— start DATA LISTING —

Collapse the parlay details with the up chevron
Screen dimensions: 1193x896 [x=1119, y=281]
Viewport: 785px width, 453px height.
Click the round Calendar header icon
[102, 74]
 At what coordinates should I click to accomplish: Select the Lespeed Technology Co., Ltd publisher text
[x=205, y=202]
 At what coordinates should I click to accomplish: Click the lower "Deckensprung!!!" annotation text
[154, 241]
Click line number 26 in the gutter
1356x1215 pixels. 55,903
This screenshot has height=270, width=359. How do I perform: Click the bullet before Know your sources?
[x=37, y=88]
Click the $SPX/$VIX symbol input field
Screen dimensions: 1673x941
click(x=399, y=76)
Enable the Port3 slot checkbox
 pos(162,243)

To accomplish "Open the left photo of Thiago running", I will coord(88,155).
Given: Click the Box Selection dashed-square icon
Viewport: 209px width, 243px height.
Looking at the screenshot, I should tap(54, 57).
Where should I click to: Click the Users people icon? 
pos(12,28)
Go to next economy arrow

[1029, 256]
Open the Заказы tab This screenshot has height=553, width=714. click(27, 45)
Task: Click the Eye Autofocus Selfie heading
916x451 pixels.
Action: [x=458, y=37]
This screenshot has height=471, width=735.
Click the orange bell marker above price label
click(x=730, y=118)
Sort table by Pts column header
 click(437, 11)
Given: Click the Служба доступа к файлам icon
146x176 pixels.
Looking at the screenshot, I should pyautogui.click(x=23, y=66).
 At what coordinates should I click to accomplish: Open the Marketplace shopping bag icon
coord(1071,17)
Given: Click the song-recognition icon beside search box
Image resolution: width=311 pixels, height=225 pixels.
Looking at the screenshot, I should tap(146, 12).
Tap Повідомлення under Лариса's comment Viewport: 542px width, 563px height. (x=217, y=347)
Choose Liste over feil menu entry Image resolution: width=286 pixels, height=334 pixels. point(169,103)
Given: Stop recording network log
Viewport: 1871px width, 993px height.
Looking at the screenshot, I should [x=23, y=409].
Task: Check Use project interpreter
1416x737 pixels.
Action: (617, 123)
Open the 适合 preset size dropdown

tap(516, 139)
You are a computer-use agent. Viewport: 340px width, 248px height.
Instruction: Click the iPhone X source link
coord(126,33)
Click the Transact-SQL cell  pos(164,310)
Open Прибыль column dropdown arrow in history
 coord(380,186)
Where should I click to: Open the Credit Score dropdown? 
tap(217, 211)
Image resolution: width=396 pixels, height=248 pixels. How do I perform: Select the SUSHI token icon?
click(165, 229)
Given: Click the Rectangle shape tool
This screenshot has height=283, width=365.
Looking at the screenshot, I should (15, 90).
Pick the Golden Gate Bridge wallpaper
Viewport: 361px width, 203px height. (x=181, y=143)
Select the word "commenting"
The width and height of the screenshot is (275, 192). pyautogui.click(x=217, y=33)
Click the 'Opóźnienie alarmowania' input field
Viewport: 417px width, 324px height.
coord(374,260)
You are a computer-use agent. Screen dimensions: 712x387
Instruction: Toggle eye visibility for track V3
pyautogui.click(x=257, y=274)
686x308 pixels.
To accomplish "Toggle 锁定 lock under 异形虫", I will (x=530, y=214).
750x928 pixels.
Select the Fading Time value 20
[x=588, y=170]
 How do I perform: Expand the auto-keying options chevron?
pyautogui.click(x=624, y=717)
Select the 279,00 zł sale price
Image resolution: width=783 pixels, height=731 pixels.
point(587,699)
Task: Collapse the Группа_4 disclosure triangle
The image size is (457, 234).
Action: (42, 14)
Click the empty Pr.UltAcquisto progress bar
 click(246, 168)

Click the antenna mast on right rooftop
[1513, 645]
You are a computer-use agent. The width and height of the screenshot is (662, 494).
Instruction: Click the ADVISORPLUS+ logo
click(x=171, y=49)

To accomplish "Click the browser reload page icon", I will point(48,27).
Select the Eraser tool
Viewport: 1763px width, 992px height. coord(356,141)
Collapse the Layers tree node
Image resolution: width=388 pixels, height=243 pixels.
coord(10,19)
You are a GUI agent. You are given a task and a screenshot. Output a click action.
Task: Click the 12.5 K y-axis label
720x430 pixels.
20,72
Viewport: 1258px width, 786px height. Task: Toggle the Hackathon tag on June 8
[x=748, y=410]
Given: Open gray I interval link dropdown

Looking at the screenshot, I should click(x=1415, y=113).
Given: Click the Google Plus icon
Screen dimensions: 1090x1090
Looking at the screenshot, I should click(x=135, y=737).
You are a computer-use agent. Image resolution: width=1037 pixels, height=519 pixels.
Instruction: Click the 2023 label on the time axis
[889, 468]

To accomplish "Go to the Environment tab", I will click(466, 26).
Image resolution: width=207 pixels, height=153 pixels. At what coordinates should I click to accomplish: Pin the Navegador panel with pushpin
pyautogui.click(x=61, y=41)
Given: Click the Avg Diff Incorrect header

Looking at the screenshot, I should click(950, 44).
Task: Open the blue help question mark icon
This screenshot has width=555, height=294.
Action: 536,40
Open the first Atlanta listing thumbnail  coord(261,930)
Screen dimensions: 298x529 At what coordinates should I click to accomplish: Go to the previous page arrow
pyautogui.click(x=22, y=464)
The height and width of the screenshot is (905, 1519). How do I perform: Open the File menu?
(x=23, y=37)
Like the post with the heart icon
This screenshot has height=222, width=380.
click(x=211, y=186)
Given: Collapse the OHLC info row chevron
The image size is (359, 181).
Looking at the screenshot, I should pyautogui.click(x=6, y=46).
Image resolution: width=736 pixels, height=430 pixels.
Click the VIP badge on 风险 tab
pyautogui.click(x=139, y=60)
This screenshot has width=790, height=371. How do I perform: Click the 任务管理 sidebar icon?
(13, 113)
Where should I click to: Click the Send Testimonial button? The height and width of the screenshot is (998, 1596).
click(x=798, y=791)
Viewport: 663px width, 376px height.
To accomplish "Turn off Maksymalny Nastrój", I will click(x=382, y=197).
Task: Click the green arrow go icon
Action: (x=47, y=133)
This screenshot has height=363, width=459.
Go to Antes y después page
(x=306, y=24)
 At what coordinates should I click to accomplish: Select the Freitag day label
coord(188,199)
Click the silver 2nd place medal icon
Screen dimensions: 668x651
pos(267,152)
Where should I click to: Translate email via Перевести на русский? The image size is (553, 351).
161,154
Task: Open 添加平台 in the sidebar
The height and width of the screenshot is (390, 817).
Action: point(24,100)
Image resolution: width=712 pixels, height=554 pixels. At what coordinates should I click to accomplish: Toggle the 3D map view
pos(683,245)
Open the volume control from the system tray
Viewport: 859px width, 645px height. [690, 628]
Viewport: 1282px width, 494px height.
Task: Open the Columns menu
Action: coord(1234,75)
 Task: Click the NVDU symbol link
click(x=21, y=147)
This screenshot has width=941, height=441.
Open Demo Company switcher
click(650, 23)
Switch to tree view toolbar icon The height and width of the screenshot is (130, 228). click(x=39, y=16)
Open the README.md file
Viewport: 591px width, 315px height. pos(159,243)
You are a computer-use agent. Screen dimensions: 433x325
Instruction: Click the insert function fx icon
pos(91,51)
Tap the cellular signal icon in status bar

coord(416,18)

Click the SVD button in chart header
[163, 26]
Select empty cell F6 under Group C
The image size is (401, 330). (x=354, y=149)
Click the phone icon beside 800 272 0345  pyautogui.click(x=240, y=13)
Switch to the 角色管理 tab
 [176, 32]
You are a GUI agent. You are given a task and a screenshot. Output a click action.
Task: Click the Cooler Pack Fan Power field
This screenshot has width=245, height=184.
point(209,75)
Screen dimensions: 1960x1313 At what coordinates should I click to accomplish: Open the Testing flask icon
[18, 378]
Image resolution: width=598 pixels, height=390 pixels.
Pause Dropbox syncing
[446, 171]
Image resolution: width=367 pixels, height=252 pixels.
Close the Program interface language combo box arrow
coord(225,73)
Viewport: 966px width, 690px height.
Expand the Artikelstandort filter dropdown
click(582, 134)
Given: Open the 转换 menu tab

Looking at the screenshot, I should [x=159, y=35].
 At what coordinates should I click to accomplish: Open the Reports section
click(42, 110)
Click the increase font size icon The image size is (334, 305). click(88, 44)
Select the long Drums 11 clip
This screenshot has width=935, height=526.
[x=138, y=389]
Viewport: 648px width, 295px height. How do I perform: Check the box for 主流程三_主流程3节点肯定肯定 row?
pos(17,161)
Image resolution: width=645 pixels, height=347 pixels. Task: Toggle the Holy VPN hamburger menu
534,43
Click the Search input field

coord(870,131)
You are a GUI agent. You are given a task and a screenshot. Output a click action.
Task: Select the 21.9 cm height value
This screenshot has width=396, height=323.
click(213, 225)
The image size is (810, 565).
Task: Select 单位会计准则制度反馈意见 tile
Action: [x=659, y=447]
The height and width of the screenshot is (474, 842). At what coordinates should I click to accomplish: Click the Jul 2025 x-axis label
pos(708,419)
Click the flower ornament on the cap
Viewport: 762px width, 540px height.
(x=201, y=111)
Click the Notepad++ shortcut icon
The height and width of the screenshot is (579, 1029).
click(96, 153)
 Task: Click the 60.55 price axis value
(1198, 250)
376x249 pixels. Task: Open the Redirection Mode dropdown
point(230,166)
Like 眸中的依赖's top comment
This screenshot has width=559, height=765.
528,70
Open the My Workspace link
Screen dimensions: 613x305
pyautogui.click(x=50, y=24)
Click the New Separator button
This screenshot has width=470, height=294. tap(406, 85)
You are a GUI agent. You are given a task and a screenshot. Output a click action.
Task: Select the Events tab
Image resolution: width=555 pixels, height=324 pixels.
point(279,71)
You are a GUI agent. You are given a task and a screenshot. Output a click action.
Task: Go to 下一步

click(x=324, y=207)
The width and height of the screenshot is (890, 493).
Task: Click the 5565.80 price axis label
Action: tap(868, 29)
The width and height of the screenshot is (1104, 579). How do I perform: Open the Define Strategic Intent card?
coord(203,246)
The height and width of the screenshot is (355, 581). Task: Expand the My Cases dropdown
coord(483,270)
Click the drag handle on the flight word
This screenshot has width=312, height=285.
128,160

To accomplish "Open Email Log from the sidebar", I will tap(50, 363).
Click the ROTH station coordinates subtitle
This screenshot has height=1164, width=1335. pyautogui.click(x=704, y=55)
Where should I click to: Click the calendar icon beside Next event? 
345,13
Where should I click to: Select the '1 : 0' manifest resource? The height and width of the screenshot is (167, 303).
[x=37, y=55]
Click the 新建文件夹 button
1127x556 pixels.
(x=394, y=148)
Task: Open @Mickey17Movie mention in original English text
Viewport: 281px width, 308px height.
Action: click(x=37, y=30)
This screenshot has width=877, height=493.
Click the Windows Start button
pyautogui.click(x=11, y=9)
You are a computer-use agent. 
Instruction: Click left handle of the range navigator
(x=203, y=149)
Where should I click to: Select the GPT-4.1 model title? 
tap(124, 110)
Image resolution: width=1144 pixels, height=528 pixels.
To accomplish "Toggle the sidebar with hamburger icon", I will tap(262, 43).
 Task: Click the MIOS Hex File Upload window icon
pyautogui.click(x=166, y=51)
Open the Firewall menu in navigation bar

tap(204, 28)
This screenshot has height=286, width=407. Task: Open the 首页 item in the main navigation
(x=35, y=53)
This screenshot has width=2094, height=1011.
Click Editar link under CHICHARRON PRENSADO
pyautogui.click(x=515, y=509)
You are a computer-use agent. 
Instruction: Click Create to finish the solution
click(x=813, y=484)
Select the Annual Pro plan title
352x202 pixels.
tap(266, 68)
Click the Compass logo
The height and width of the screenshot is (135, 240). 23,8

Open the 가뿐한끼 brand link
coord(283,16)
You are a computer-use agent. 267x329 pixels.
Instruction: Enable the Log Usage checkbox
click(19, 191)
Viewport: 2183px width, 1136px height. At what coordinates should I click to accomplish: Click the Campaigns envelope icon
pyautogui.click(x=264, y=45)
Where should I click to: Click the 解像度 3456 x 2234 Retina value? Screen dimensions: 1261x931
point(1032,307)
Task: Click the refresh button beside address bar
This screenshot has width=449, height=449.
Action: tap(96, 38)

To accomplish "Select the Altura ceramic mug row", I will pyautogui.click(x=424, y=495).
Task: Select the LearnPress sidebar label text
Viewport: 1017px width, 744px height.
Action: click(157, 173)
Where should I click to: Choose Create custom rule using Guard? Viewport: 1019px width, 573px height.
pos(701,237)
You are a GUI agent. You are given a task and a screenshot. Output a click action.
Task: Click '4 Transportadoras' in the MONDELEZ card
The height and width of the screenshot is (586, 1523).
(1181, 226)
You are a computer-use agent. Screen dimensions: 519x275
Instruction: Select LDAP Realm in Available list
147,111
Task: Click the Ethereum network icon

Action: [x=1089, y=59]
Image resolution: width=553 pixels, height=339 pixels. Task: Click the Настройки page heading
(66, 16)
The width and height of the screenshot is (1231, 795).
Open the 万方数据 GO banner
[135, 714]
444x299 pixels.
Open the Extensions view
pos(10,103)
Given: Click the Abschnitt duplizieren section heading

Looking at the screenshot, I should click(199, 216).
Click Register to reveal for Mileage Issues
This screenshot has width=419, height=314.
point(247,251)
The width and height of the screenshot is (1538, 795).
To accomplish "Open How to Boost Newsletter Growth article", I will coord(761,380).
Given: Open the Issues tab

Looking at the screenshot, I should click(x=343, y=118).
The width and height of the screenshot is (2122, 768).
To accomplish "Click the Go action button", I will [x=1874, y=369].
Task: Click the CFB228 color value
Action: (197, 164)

— end DATA LISTING —

§ **REQUIRED WORK**
From the material above, copy every line that contains the word "what", matching its case exactly.

§ **FULL RESPONSE**
 At what coordinates should I click to accomplish: Select the Lespeed Technology Co., Ltd publisher text
 At what coordinates should I click to accomplish: Click the lower "Deckensprung!!!" annotation text
 At what coordinates should I click to accomplish: Open the Marketplace shopping bag icon
Image resolution: width=207 pixels, height=153 pixels. At what coordinates should I click to accomplish: Pin the Navegador panel with pushpin
Screen dimensions: 298x529 At what coordinates should I click to accomplish: Go to the previous page arrow
 At what coordinates should I click to accomplish: Select the Freitag day label
Image resolution: width=712 pixels, height=554 pixels. At what coordinates should I click to accomplish: Toggle the 3D map view
Screen dimensions: 1960x1313 At what coordinates should I click to accomplish: Open the Testing flask icon
 At what coordinates should I click to accomplish: Open the Reports section
The height and width of the screenshot is (474, 842). At what coordinates should I click to accomplish: Click the Jul 2025 x-axis label
Viewport: 2183px width, 1136px height. At what coordinates should I click to accomplish: Click the Campaigns envelope icon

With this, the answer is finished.